Un excursus sulle direttive finalizzate ad assicurare la trasparenza nel sistema delle erogazioni pubbliche.

La Legge 124/2017 per il mercato e la concorrenza ai commi 125/127 prevede, a decorrere dall’anno 2018, un obbligo di pubblicità relativo ai contributi pubblici ricevuti da una stessa pubblica amministrazione se essi sono liquidati nell’anno in misura uguale o superiore ai 10.000 euro lordi. Alcuni punti della direttiva sollevano dubbi interpretativi; in attesa di chiarimenti ufficiali, delineiamo qui i punti principali.
I soggetti tenuti all’osservanza dell’obbligo sono i seguenti:

  1. associazioni di tutela ambientale;
  2. associazioni dei consumatori e degli utenti;
  3. associazioni, fondazioni e soggetti che hanno assunto la qualifica di onlus;
  4. imprese pubbliche e private;
  5. cooperative sociali.

La norma specifica che vanno pubblicati: sovvenzioni, contributi, incarichi retribuiti, vantaggi economici di qualsiasi genere ricevuti da PP.AA., Enti Pubblici Economici, società in controllo pubblico diretto o indiretto, società a partecipazione pubblica, purché di valore complessivo, per ciascun soggetto erogatore, uguale o maggiore di 10.000 euro al lordo d’imposta nell’anno solare. La norma parla di contributi “ricevuti”, ovvero “incassati” nell’esercizio.

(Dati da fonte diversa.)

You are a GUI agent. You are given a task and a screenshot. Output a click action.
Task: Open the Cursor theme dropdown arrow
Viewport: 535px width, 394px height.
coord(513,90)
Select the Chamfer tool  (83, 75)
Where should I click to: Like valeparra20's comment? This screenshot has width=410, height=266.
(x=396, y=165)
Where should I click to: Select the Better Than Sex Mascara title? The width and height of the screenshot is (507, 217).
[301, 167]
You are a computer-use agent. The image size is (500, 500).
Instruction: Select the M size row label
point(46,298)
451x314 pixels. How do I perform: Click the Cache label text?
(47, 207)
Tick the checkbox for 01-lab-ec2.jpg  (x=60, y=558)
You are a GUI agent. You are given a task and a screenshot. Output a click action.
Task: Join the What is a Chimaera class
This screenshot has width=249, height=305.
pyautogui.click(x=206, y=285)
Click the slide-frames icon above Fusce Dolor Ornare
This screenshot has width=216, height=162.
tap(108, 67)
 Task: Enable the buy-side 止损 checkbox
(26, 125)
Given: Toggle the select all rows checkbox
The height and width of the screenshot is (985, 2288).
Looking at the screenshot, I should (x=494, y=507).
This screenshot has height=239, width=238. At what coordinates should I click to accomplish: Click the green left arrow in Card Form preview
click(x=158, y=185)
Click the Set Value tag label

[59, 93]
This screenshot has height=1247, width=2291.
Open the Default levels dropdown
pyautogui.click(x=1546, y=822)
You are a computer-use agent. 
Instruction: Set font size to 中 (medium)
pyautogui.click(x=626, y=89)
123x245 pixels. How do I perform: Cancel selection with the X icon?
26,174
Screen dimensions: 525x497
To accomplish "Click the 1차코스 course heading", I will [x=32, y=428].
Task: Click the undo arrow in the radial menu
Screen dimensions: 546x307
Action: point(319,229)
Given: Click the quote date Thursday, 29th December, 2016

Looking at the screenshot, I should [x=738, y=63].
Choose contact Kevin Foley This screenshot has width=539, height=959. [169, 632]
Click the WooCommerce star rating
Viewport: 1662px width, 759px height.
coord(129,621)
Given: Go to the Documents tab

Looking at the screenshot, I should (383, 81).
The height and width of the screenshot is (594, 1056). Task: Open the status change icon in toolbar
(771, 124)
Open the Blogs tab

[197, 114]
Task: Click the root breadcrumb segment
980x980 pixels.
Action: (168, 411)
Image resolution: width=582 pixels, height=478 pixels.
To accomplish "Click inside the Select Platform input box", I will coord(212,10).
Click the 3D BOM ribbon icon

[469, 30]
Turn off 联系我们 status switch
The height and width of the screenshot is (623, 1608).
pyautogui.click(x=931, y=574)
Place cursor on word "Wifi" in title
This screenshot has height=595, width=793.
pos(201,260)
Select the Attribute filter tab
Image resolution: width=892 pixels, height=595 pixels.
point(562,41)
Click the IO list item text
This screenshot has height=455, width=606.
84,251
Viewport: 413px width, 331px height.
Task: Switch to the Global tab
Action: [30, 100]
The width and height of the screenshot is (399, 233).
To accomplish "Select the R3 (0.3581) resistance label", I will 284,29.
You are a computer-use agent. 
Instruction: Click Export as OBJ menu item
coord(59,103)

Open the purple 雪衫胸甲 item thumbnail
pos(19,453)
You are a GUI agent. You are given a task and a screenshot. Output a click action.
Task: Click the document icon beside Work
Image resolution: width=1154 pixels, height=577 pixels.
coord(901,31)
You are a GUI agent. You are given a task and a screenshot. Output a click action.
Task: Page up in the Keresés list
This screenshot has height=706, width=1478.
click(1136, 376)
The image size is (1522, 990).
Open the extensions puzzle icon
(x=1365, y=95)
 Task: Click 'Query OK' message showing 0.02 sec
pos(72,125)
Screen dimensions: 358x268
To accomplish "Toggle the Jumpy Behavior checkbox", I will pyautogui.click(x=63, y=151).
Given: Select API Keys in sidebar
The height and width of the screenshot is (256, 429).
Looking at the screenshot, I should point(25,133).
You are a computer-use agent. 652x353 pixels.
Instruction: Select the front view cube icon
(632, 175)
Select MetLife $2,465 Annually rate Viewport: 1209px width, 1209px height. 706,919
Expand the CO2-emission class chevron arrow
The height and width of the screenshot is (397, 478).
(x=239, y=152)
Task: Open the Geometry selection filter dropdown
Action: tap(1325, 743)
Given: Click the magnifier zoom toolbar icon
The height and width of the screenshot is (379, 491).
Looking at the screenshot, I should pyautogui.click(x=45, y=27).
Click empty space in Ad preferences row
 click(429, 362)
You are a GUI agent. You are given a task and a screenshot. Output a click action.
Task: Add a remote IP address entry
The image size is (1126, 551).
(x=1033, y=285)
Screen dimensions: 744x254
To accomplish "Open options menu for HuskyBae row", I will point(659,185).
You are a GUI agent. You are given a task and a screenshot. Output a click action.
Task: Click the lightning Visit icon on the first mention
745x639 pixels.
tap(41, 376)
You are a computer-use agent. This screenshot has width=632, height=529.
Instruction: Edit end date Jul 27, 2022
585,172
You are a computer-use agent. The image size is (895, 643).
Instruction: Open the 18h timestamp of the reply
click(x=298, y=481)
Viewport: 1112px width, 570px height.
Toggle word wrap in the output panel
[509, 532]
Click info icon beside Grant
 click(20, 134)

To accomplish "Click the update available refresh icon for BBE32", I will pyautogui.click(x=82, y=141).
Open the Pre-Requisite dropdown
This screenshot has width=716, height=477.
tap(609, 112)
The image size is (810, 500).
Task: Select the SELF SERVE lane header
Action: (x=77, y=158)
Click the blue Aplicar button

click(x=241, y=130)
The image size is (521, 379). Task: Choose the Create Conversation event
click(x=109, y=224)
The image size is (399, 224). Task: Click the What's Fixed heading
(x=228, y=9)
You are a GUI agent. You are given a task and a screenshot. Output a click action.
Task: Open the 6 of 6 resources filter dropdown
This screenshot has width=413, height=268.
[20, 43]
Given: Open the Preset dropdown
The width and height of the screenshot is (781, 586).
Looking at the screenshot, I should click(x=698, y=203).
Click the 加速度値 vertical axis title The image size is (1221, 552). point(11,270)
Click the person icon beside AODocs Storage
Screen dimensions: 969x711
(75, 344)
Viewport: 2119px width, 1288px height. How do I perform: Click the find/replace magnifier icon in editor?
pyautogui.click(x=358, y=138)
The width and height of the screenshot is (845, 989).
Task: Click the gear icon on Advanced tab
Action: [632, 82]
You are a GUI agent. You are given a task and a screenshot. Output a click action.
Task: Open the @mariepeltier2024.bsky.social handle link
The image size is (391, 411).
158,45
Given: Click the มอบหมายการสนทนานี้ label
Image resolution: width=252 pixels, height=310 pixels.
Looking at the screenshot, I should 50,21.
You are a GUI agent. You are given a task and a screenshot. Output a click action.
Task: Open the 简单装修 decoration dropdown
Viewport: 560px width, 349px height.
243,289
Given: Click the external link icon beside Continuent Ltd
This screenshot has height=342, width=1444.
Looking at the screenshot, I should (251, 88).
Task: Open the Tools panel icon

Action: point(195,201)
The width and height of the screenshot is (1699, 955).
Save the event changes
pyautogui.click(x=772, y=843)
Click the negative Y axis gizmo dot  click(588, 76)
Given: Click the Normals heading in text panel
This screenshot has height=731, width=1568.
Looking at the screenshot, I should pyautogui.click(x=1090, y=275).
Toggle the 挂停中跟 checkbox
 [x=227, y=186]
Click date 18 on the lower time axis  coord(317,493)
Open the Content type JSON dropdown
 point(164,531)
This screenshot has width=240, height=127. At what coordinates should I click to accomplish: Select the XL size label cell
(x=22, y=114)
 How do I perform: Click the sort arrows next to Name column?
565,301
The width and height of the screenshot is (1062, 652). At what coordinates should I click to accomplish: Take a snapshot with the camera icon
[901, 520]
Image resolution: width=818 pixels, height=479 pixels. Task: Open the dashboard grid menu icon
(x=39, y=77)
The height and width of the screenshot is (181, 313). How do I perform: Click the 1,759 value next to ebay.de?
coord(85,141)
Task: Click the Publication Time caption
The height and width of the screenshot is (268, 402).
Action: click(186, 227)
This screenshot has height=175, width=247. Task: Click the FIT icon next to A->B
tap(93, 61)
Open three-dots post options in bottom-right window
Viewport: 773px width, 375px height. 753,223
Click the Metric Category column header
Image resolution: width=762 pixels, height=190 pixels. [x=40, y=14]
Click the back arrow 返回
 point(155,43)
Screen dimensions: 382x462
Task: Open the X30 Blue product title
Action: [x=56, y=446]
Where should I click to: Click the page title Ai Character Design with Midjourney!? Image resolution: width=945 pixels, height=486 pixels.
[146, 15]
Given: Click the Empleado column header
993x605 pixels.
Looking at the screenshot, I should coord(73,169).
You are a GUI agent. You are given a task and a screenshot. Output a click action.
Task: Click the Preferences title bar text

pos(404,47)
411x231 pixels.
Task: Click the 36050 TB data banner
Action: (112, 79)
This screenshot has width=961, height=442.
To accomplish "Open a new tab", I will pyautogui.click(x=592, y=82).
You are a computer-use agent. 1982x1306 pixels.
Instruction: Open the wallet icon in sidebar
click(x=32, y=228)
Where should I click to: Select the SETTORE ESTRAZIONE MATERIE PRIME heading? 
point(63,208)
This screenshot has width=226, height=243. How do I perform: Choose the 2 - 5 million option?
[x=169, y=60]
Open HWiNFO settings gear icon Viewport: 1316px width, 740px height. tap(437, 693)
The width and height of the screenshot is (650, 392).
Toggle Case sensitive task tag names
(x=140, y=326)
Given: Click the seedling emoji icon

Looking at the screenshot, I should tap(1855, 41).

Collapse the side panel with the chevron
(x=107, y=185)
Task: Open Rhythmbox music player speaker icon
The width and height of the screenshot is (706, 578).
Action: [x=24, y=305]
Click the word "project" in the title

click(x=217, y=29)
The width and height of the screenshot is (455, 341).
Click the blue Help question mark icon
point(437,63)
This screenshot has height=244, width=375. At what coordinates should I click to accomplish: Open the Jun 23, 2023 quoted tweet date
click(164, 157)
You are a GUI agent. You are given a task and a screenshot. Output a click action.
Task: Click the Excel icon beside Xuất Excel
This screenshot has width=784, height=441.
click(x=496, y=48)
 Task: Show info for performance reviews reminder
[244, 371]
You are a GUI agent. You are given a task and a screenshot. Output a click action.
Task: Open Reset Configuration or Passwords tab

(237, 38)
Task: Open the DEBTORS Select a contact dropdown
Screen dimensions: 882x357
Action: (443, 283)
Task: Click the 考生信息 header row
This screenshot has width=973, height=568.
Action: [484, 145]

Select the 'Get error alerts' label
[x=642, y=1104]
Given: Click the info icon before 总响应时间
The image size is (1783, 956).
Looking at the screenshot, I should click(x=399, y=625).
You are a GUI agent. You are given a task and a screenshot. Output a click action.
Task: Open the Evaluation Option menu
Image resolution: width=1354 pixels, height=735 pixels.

Come si adempie all’obbligo previsto:

  • associazioni, fondazioni, onlus: con pubblicazione sul proprio sito o portale, entro il 28/2 di ogni anno, delle informazioni sugli aiuti ricevuti di valore uguale o maggiore di 10.000 euro, evidenziando: Ente erogatore, somma erogata, motivo della erogazione, riferimento alla L. 124/2017;
  • imprese che depositano il bilancio d’esercizio al Registro Imprese: con pubblicazione nella Nota Integrativa al bilancio dei dati inerenti gli aiuti pubblici ricevuti (liquidati) nell’esercizio da uno dei soggetti indicati e di valore uguale o maggiore di 10.000 euro, specificando: Ente erogatore, somma erogata, motivo della erogazione, riferimento alla L. 124/2017, oppure dichiarando in Nota Integrativa che gli aiuti ricevuti dalla Pubblica Amministrazione e di valore uguale o maggiore di 10.000 euro sono già inseriti nel Registro Nazionale degli Aiuti di Stato (R.N.A.) aggiornato dalle stesse PP.AA. eroganti,
  • cooperative sociali (se svolgono attività a favore degli stranieri): pubblicare trimestralmente nei propri siti/portali l’elenco dei soggetti a cui sono versate somme per svolgere servizi finalizzati ad integrazione, assistenza e protezione sociale.

Sanzioni per mancato adempimento:

restituzione delle somme ricevute ai soggetti eroganti (solo per le imprese e le cooperative sociali) entro tre mesi.